Just when some of us were beginning to adapt to the notion that the Universe is just this really enormous… everything, scientists make this everything even more incomprehensibly enormous.
Using data provided by the Hubble Telescope, and by other observatories as well, astronomers have approximated that there are between 10 and 20 times more galaxies than they had previously thought. Considering that what they had previously thought amounted to around 100 billion, by doing a “simple” math, we realize that we’re surrounded by “just” one or two trillion galaxies.
And that’s not all of them. The Universe was born about 13.8 billion years ago and has been rapidly expanding ever since that Big Bang. Some galaxies are so far away that their light just hasn’t reached us yet. That’s why we can only observe a part of the Cosmos, which we call the Observable Universe. And, you guessed it, those two trillion galaxies are in the observable universe alone.
Christopher Conselice of the University of Nottingham in the UK led a team of astronomers in analyzing the data collected from the Hubble Space Telescope and the other sources. After converting the images into 3D, new mathematical models were used for calculations.
Scientists came to the conclusion that many more galaxies inhabited the Universe during its beginnings. They were, however, small and faint and were quick to merge with one another, until forming the giant star conglomerates that we can see today.

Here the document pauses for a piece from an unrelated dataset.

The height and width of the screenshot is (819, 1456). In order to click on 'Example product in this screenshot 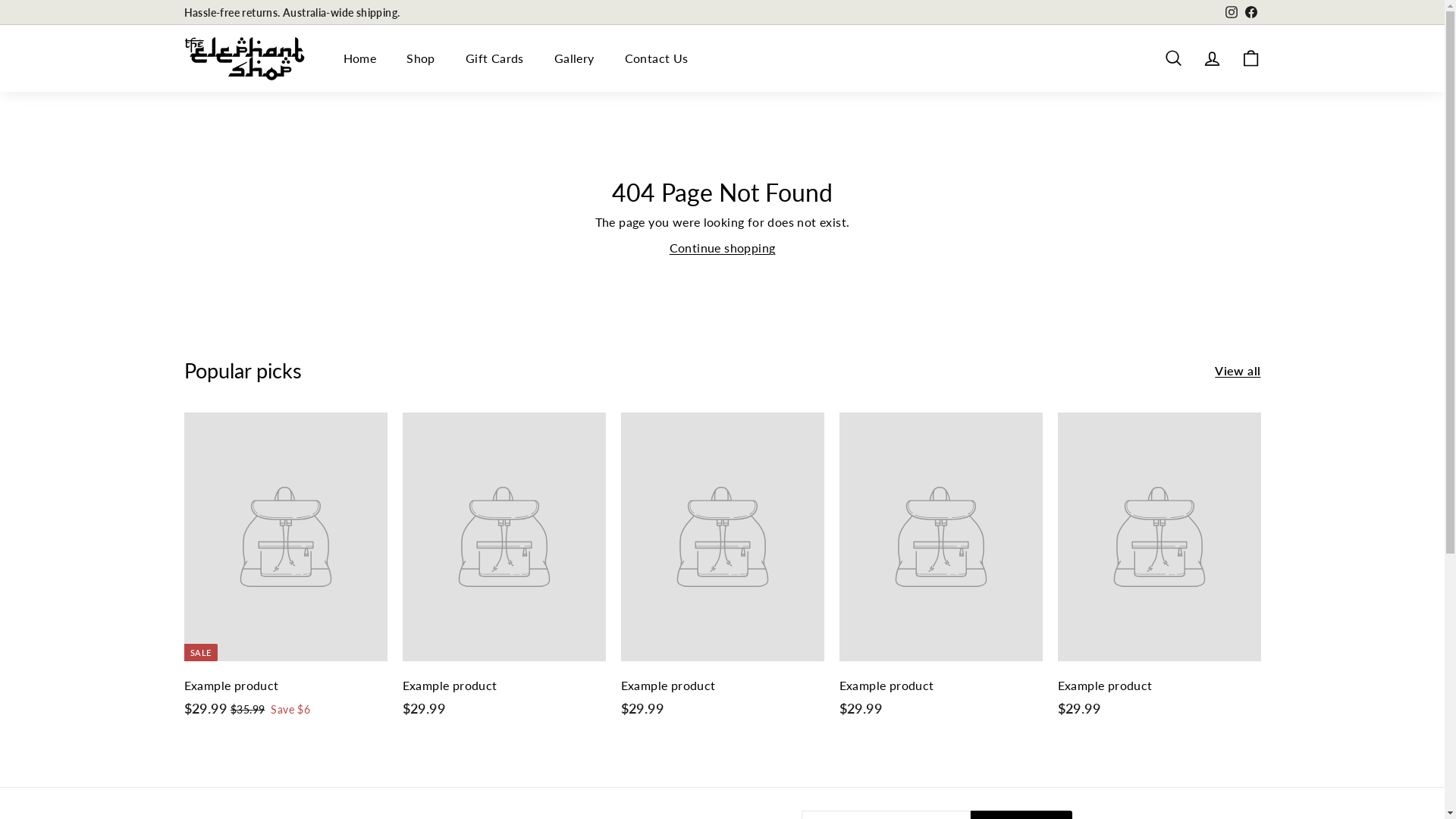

Well, not all of them. According to the astronomers, the mass of the observable Universe should account for 90% more galaxies that have still not been seen. Conselice and his team believe that future telescopes would help us detect more of these unseen galaxies, which are either too faint or too far away to be seen by Hubble.

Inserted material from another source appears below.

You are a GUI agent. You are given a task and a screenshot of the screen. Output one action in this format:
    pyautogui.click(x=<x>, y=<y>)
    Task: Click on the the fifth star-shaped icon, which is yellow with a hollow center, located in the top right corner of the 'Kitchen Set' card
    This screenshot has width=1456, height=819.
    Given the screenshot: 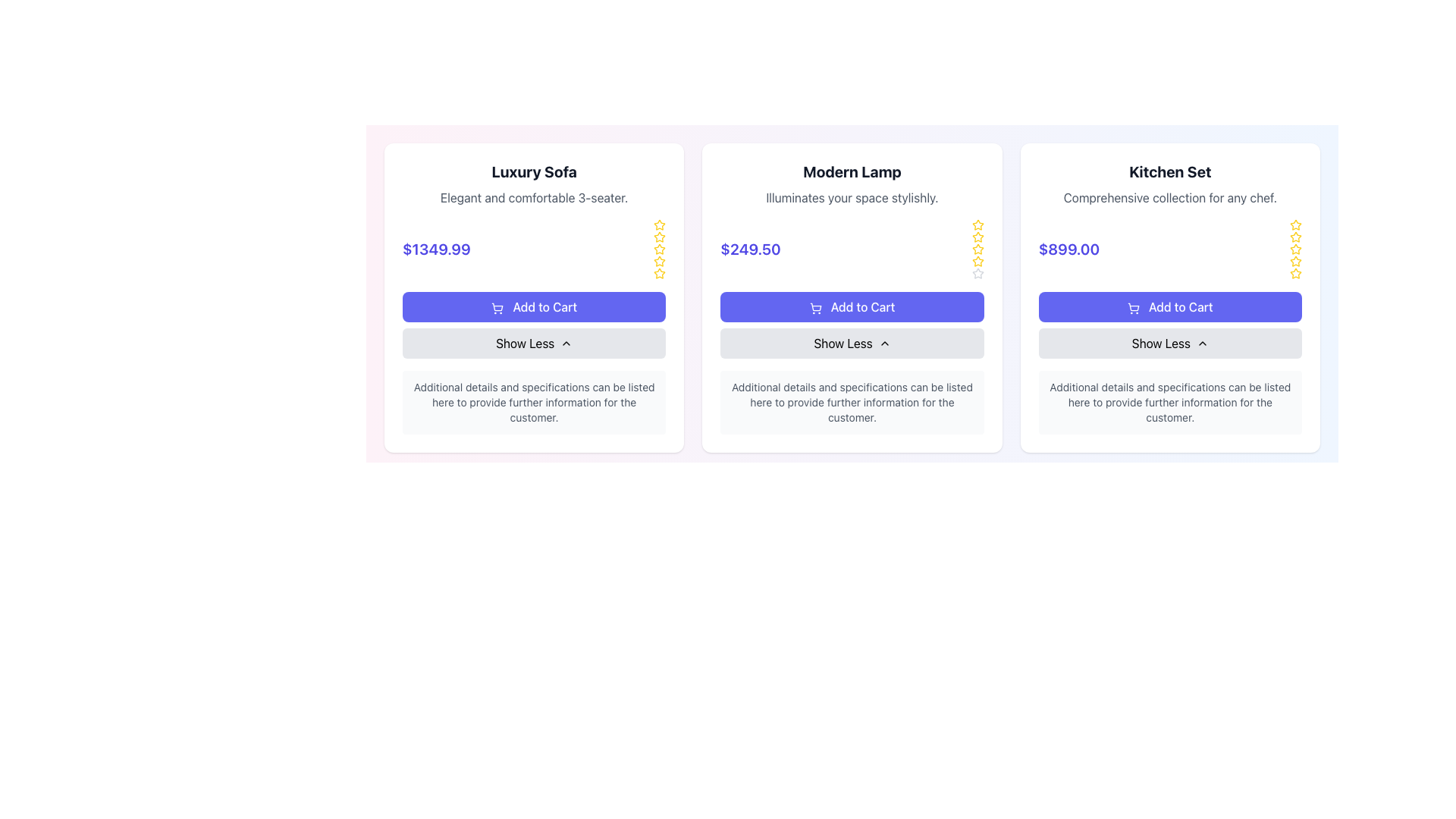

“Who knows what interesting properties we will find when we discover these galaxies with future generations of telescopes?” Christopher Conselice said.
We might just do that with Hubble’s successor, the James Webb Space Telescope. Its launching is scheduled for October 2018, so we’ve got exactly two years to wait and contemplate on this mind-altering astronomical discovery. But let’s not get used to the notion of two trillion galaxies too quickly. We’re already pretty sure that we only see the proverbial “tip of the iceberg.”